─── LISTED ENTRIES ───
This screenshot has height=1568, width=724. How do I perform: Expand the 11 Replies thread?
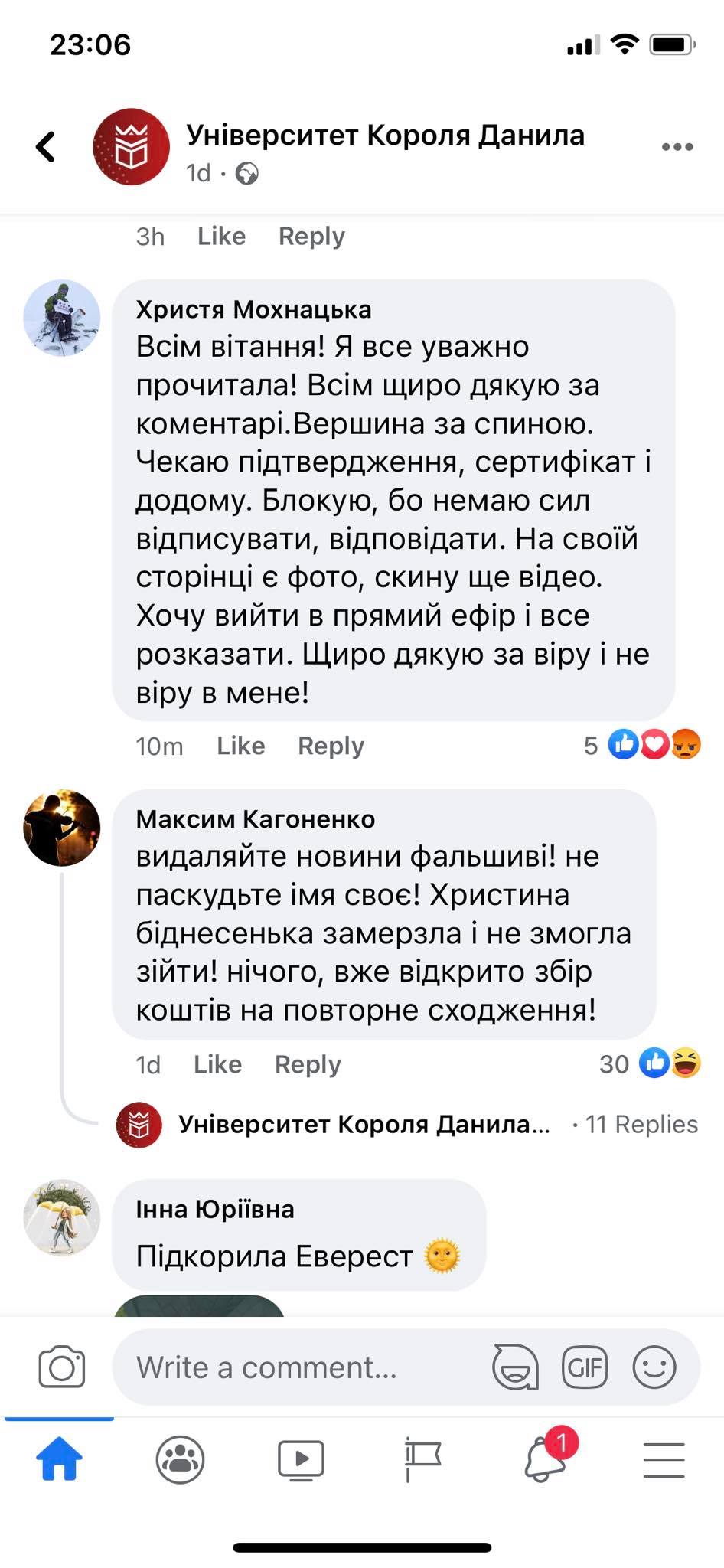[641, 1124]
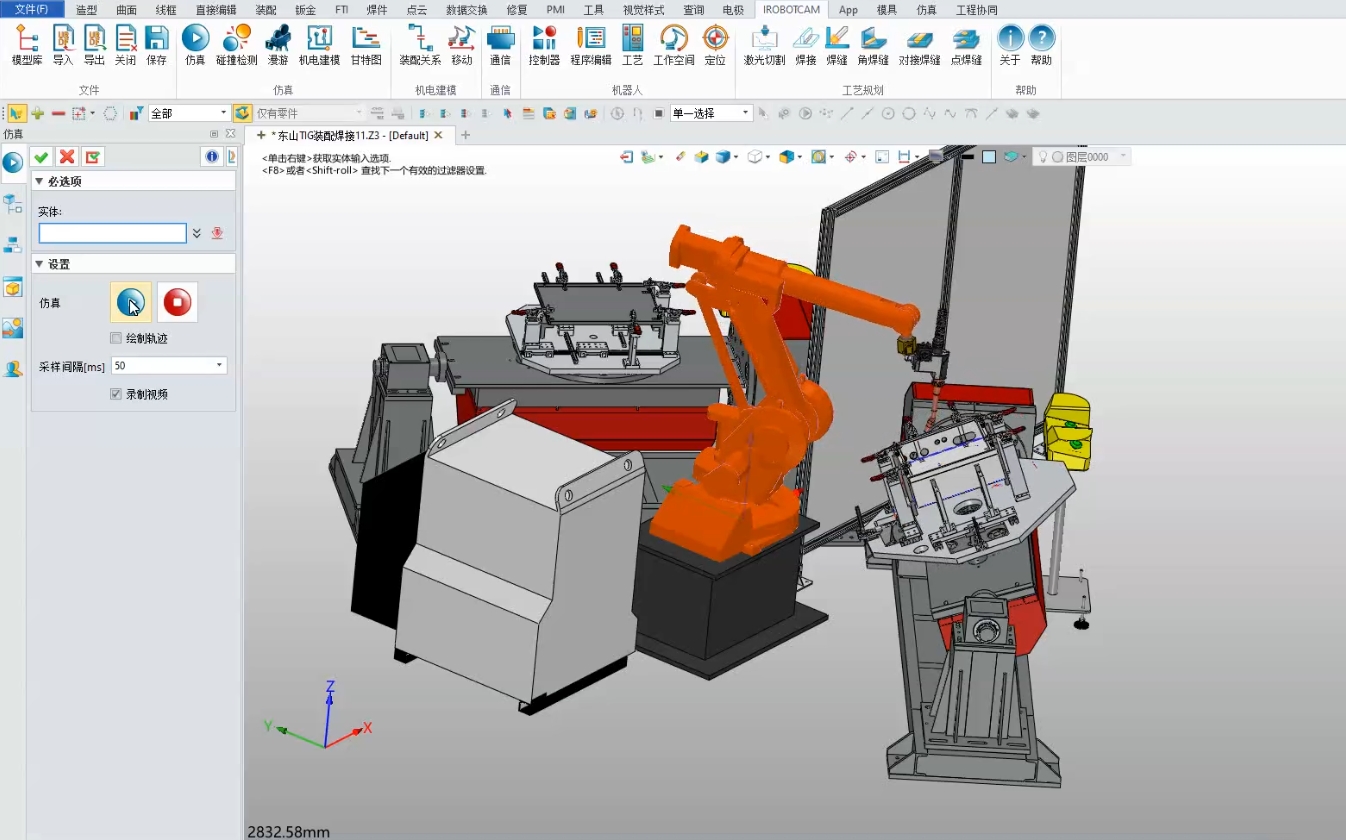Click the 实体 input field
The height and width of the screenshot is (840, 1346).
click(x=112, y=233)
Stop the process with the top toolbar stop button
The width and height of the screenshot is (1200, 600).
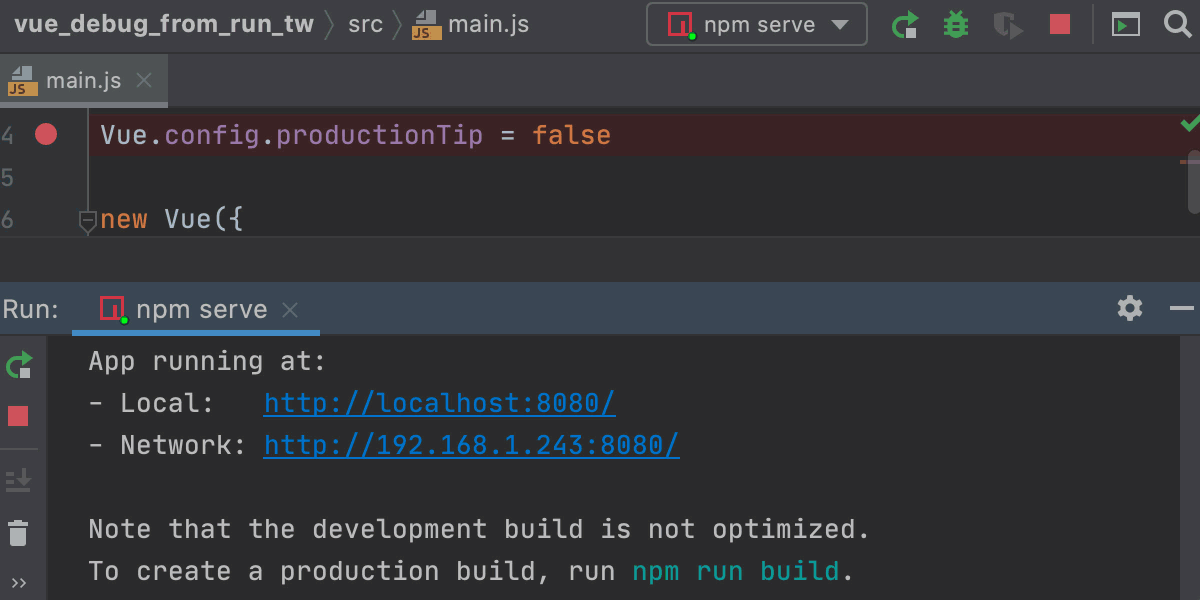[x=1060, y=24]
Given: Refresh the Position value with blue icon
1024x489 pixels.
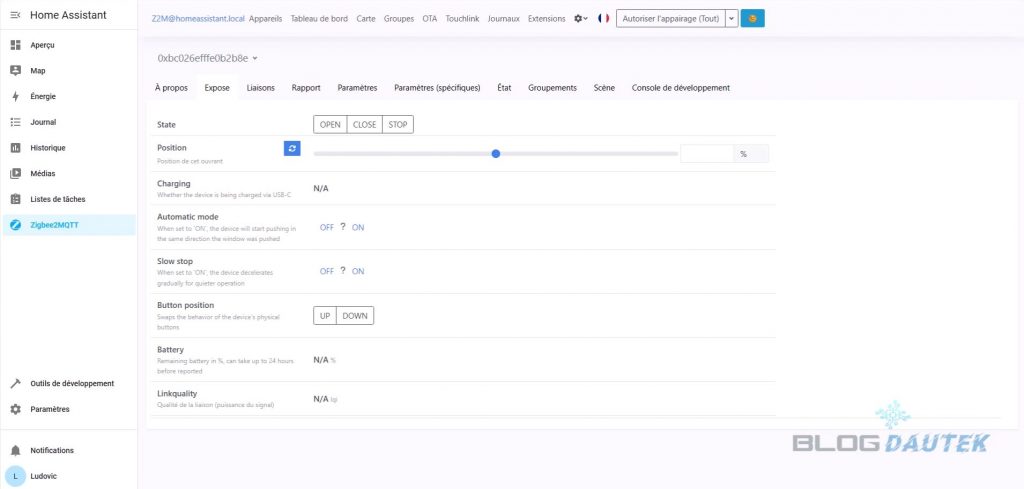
───
─── LISTED ENTRIES ───
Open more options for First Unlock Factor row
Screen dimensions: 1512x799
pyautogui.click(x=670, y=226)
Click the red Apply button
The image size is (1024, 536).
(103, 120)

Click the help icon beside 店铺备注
───
─── LISTED ENTRIES ───
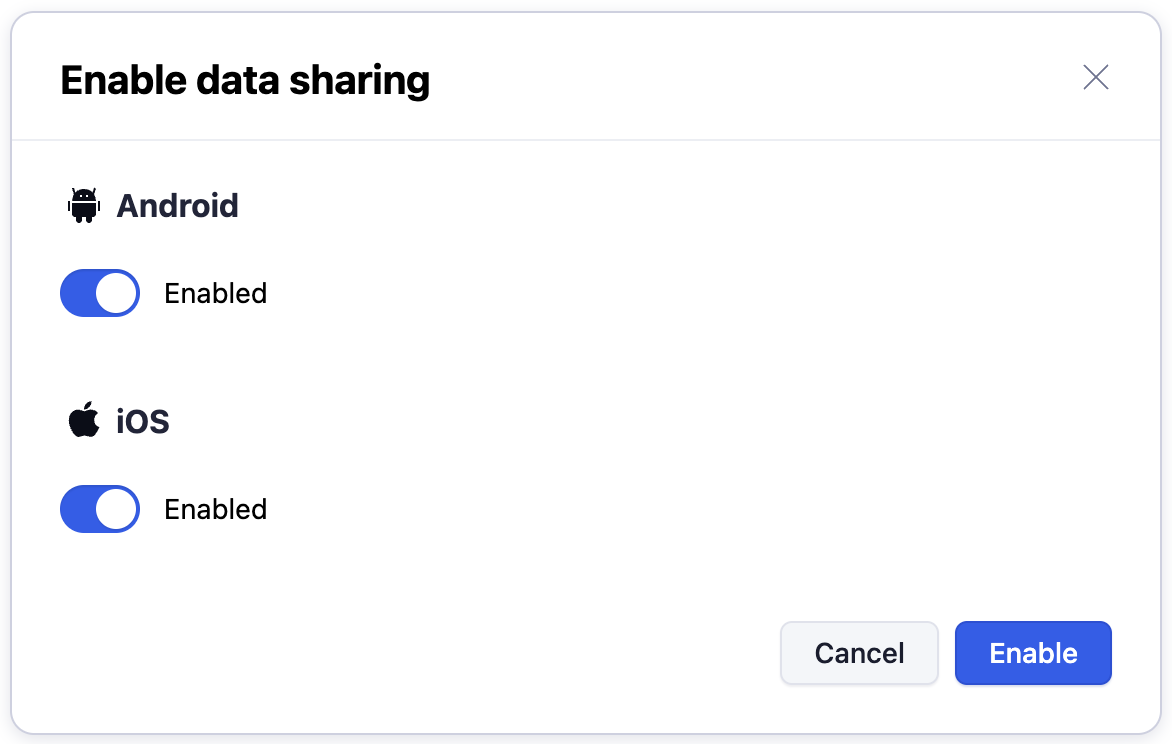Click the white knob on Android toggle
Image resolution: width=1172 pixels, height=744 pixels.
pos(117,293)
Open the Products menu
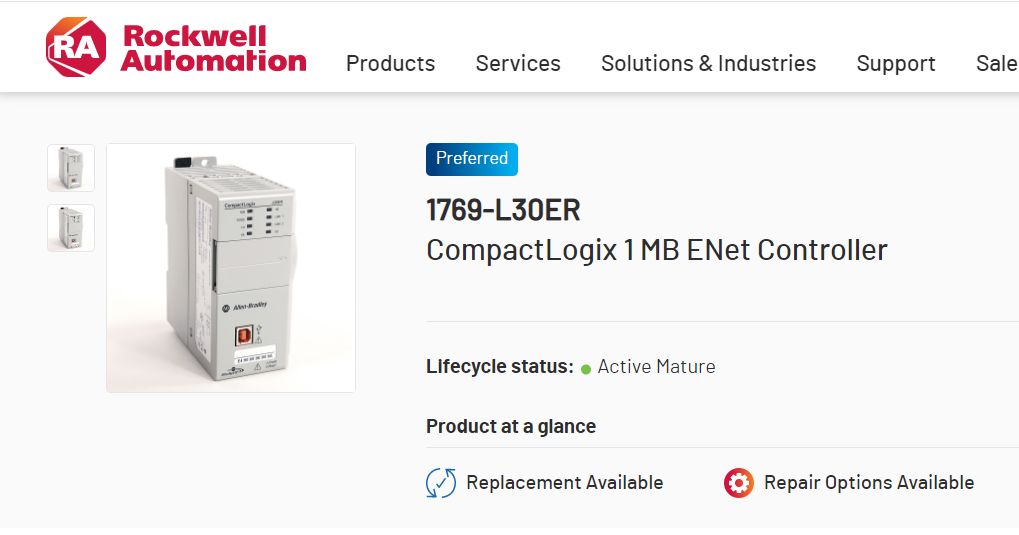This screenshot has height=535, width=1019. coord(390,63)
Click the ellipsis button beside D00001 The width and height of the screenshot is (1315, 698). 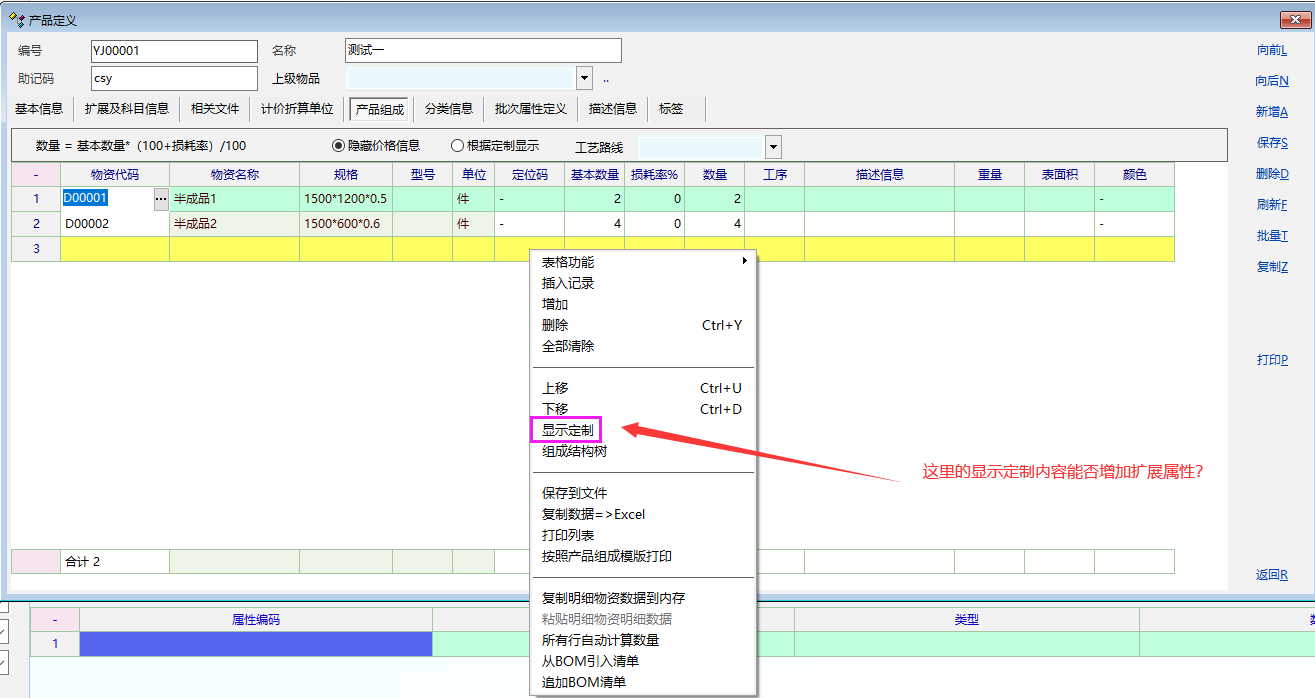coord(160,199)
───
**WHAT NEEDS TO BE DONE:** The copy should hold only the lines from the one with "This screenshot has height=1568, width=724." through the one with "1024x489 pixels.", exactly as they stand above. Leave out the pictures.

**YOUR RESPONSE:**
This screenshot has height=1568, width=724. How do I perform: Expand the 11 Replies thread?
[641, 1124]
Click the 实体 input field
The height and width of the screenshot is (840, 1346).
click(x=112, y=233)
Stop the process with the top toolbar stop button
The width and height of the screenshot is (1200, 600).
[x=1060, y=24]
Given: Refresh the Position value with blue icon
1024x489 pixels.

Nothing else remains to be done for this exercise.